Assigned task: Without including any picture, repeat the records below exactly.

(Stored records)
*** Begin section ***
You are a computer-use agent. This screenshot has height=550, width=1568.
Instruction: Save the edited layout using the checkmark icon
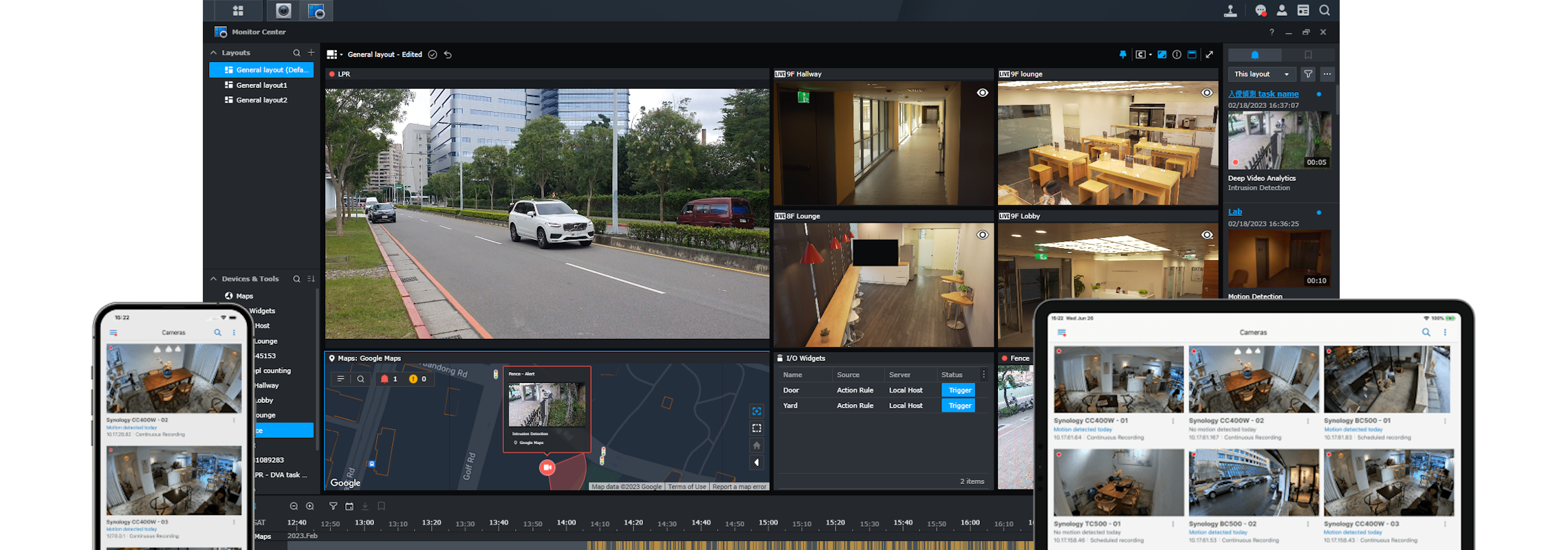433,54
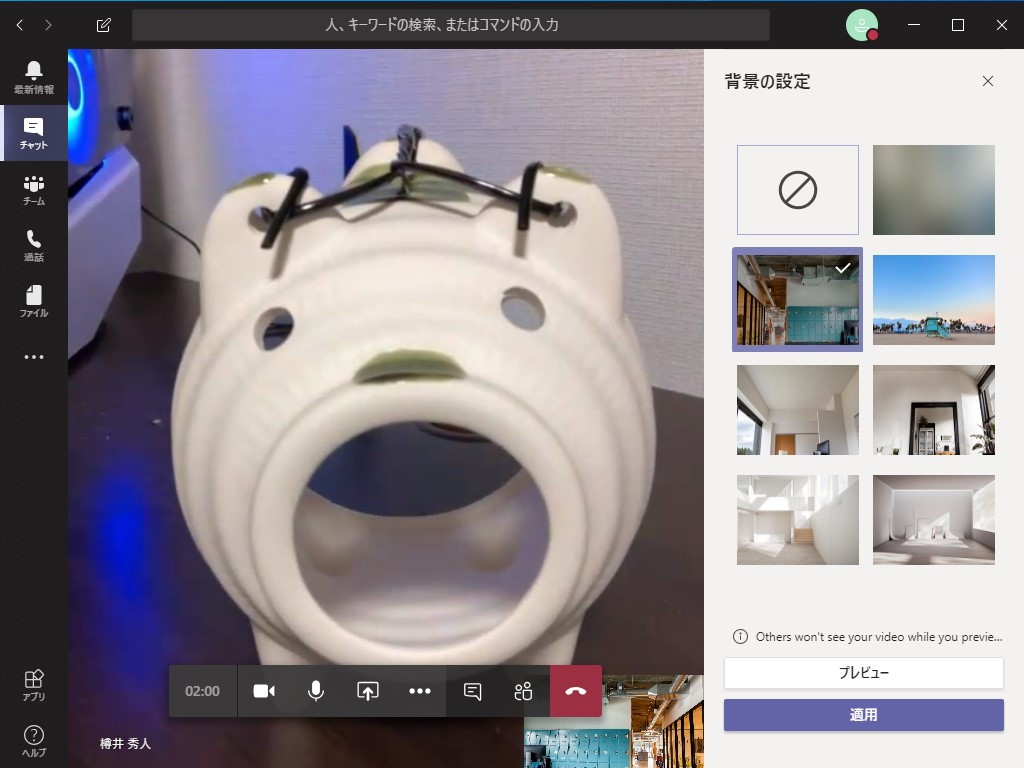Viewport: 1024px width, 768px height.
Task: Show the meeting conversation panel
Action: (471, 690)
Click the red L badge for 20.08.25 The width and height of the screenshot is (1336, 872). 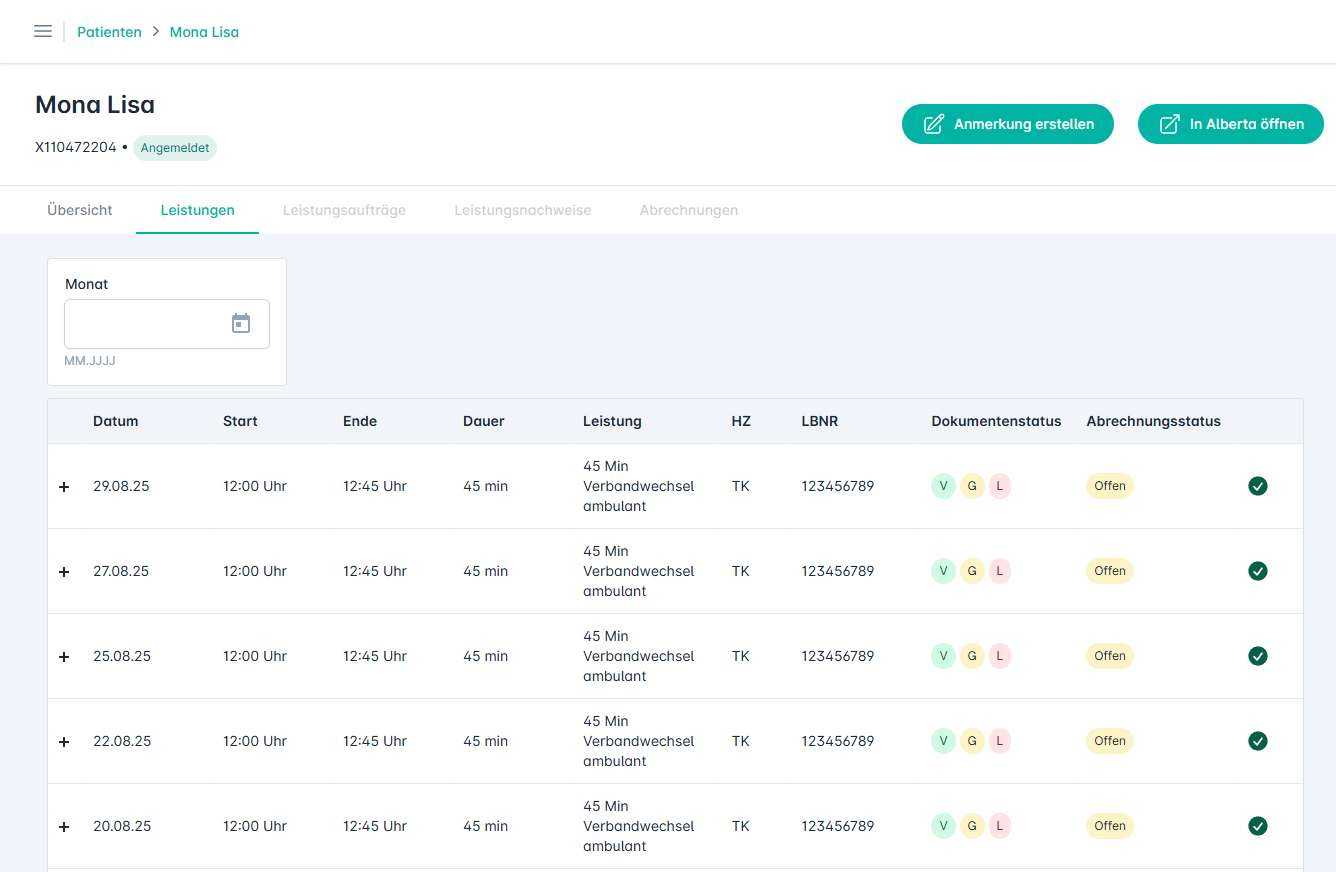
*** End section ***
Answer to the exercise:
You are a computer-use agent. This screenshot has height=550, width=1568.
Instruction: Save the edited layout using the checkmark icon
433,54
Viewport: 1024px width, 768px height.
Task: Show the meeting conversation panel
Action: (471, 690)
Click the red L badge for 20.08.25 The width and height of the screenshot is (1336, 872). 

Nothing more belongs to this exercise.